Tuesday, August 26, 2014

Determinism vs. Free Will




                                                              Determinism vs. Free Will



'Ought-implies-can', causal determinism
and moral responsibility
JOHN MARTIN FISCHER


(1)Suppose some individual, John, does something morally wrong.
(2) If John's Xing was wrong, then he ought to have done something else instead.

(3) If John ought to have done something else instead, then he could have done something else instead.

(4) So John could have done something else instead.
(5) But if causal determinism is true, then John could not have done anything other than he actually did.

(6) So, if causal determinism is true, it cannot be the case  that John's Xing was wrong.

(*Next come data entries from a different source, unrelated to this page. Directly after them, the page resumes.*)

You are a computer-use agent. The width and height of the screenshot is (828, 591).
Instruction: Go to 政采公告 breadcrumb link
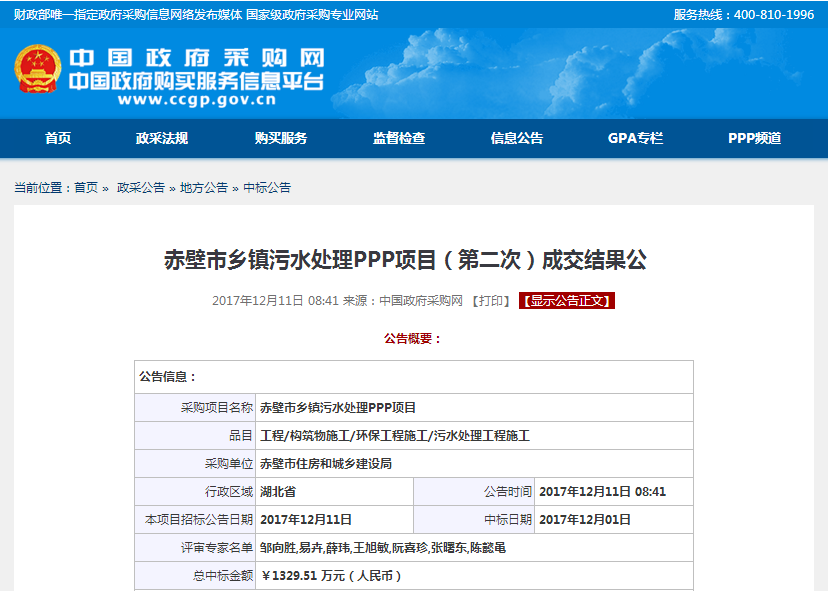tap(140, 188)
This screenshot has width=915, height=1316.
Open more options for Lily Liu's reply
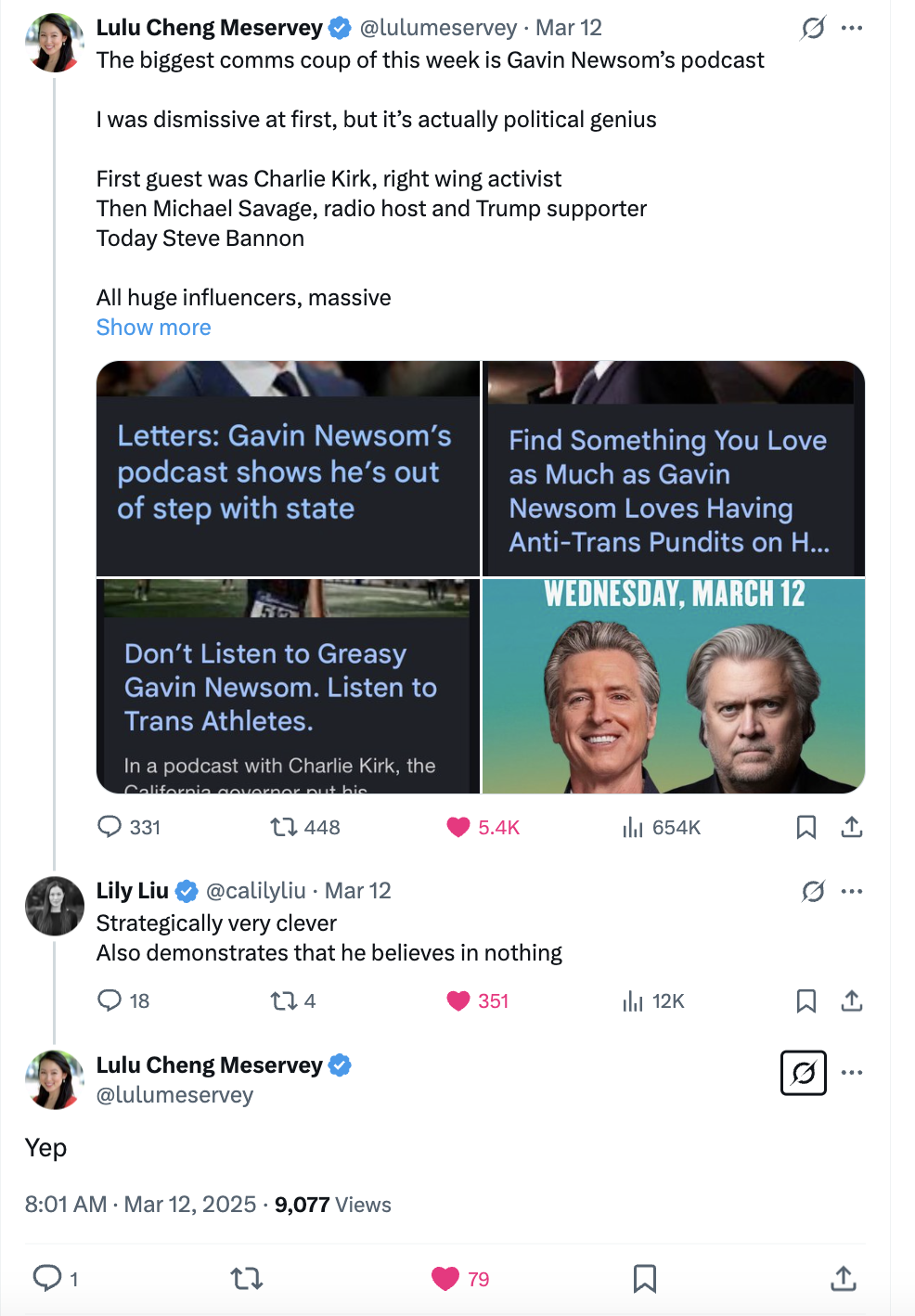852,892
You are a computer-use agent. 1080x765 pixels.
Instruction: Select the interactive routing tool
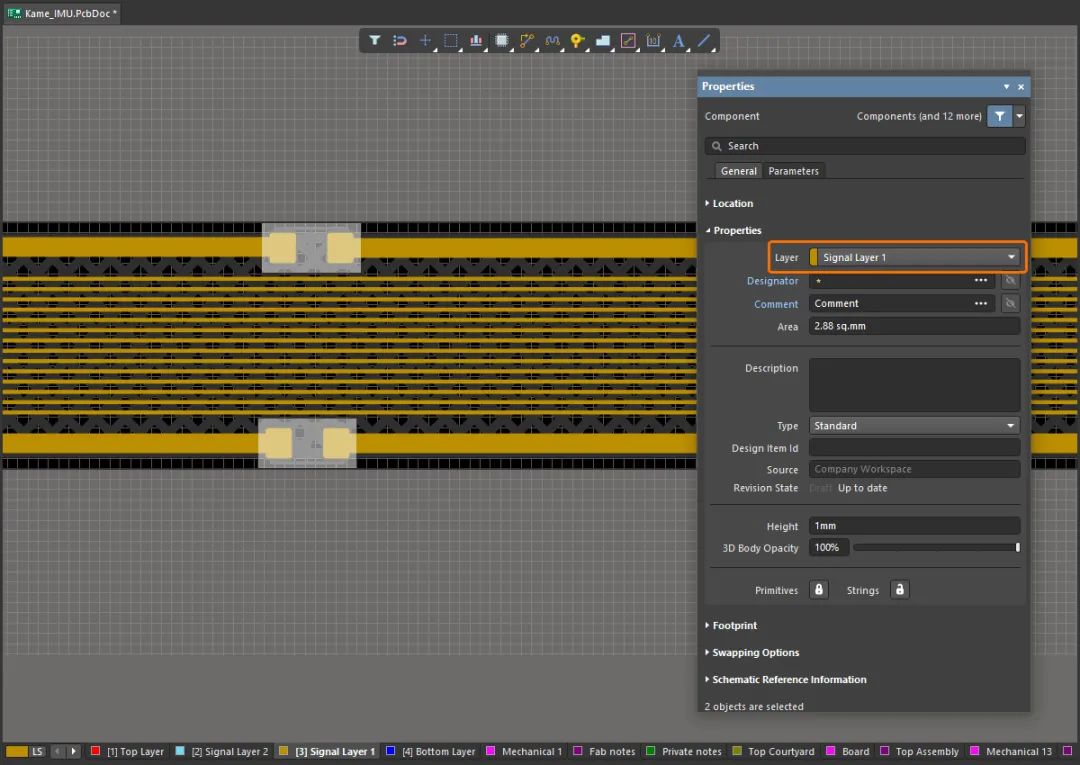point(527,41)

From Wikipedia, the free encyclopedia:

Ought implies can is an ethical formula ascribed to Immanuel Kant that claims an agent, if morally obliged to perform a certain action, must logically be able to perform it: For if the moral law commands that we ought to be better human
beings now, it inescapably follows that we must be capable of  being better human beings.[1]
The action to which the "ought" applies must indeed be possible  under natural conditions.[2]
Kant believed this principle was a categorical freedom, bound only by the free will, as opposed to the Humean hypothetical freedom ("Free to do otherwise if I had so chosen").[3]

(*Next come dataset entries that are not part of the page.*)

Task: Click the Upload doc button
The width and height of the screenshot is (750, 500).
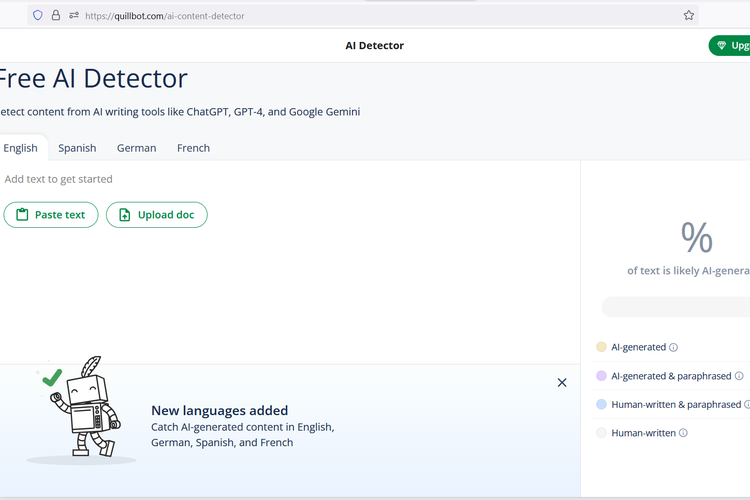Action: click(x=157, y=215)
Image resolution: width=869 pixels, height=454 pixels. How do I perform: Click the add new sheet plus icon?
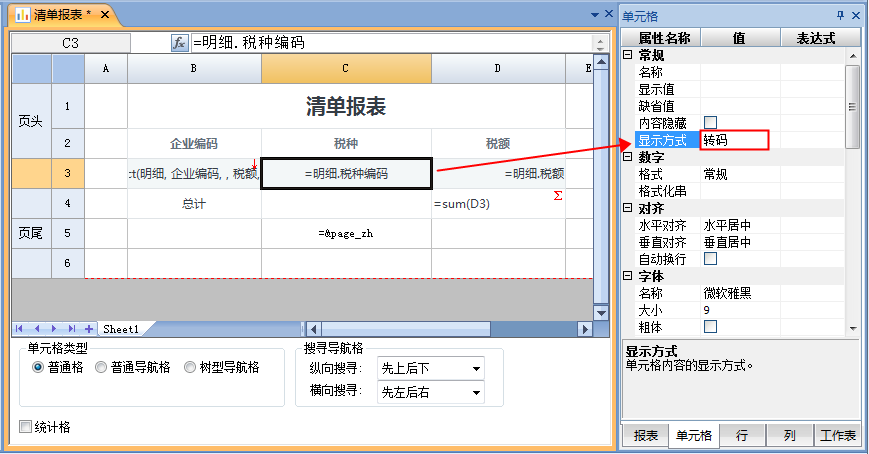(x=89, y=329)
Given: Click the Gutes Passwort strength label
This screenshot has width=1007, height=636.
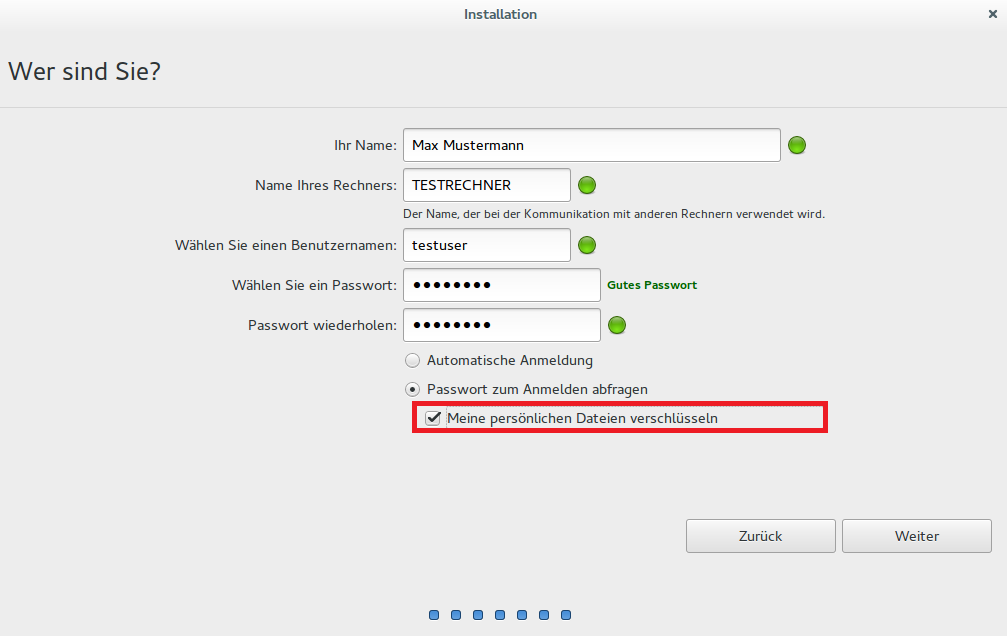Looking at the screenshot, I should (x=652, y=285).
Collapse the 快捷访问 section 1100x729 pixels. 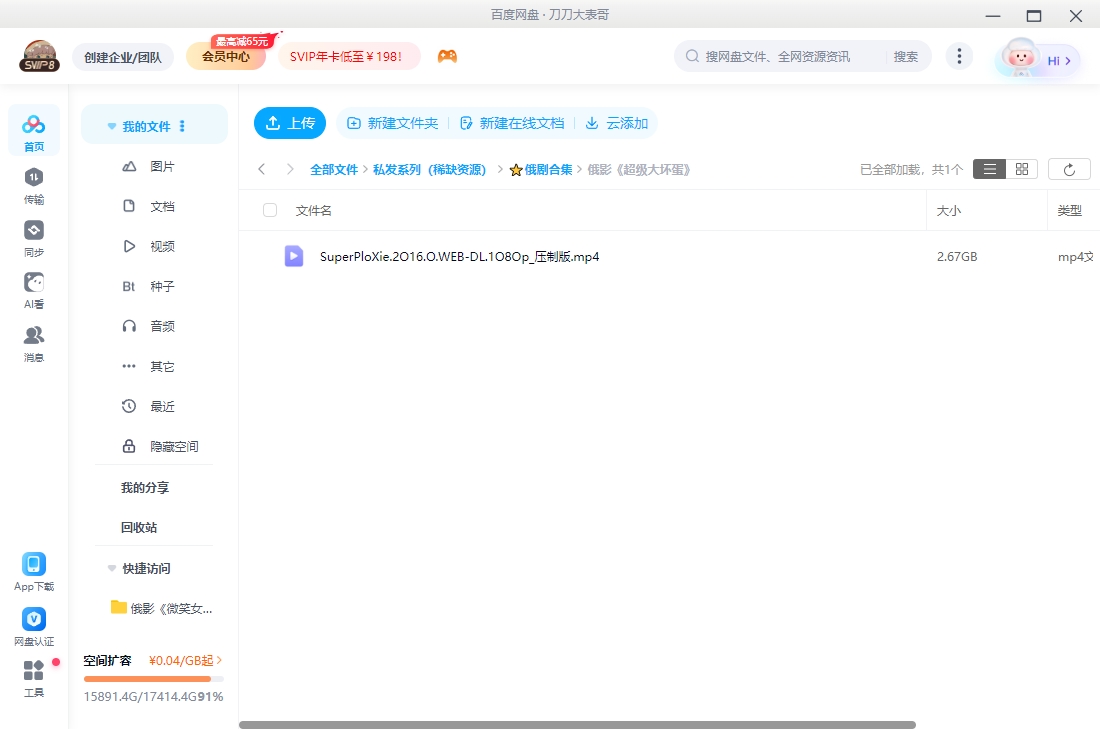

In the context of philosophy of mind, the problem of free will takes on renewed intensity. This is certainly the case, at least, for materialistic determinists.[2] According to this position, natural laws completely determine the course of the material world. Mental states, and therefore the will as well, would be material states, which means human behavior and decisions would be completely determined by natural laws. Some take this reasoning a step further: people cannot determine by themselves what they want and what they do. Consequently, they are not free.[93]
This argumentation is rejected, on the one hand, by the compatibilists. Those who adopt this position suggest that the question "Are we free?" can only be answered once we have determined what the term "free" means. The opposite of "free" is not "caused" but "compelled" or "coerced". It is not appropriate to identify freedom with indetermination. A free act is one where the agent could have done otherwise if it had chosen otherwise. In this sense a person can be free even though determinism is true.[93] The most important compatibilist in the history of the philosophy was David Hume.[94] More recently, this position is defended, for example, by Daniel Dennett.[95]




There seems to be as many theories about the presence or absence of free will as there are philosophers.  I find two views about the presence or absence of free will to predominate in the literature concerning the subject.

The older view, based on the classical Newtonian physics of cause and effect, maintains that a person’s background, such as their genetic inheritance, their up-bringing, and their culture, determines their behavior in its entirety, much the way gravity determines a planet’s trajectory around the Sun.  “Determinism” dictates that there is no “free will”, as all behavior is determined by prior events, all the way back to the Big Bang.


The newer view, based on Heisenberg’s uncertainty principle as contained in quantum physics, is called “compatibility”, in that the truth of cause and effect is accepted, but that “free will” also exists, or is compatible with the theory.  Future acts cannot be predicted with certainty based on past events because of the uncertainty inherent in the structure of Nature.  The ability to choose exists, but must be exercised for it to be realized.  This is where Kant’s dictum “Ought implies Can” comes into play.  If moral imperatives exist, then the ability to choose is implied, meaning “free will” exists.  If the compatibilists are correct, then one has the freedom to choose a course of action otherwise than what has been chosen. 


Determinism assumes physical determinism and psychic indeterminism are incompatible.   Given the quantum uncertainty inherent in the billions of neurons and trillions of molecules which make up the brain, psychic indeterminism, or the inability to predict future behavior based on past behavior, becomes possible.  Does this imply that human behavior is random?  No, it implies that choice exists, that it is not entirely determined by past events, that the outcome is not predictable in advance.  Choice is free and unpredictable, not predetermined by prior events.  I view the right of Free Will as analogous to the right to vote.  One has to exercise each to make them real.

If Determinism is correct, then there is no basis for morality, no basis for right or wrong, no basis on which to “choose”.  Personally, I reject this notion.  I make moral choices every day, and the freedom to do so is inherent in me.  I must exercise my rational mind when doing so, and I accept the consequences of my choices as they manifest themselves in my life.  I concede it is possible to proceed through one’s day in a mindless fashion, simply doing what one is “told” by outside forces.  The opposite to this kind of behavior is “mindfulness”, where one pays attention in a willful fashion to the choices one makes each day, with an eye on outcomes and consequences, and with morality in play.

“Mindfulness redirects the brain’s resources away from lower level limbic responses and toward higher level prefrontal cortex functions and this does not happen passively.  Rather, it requires both willful training and directed mental effort.”  Schwartz,  Quantum Physics and Consciousness, 2001.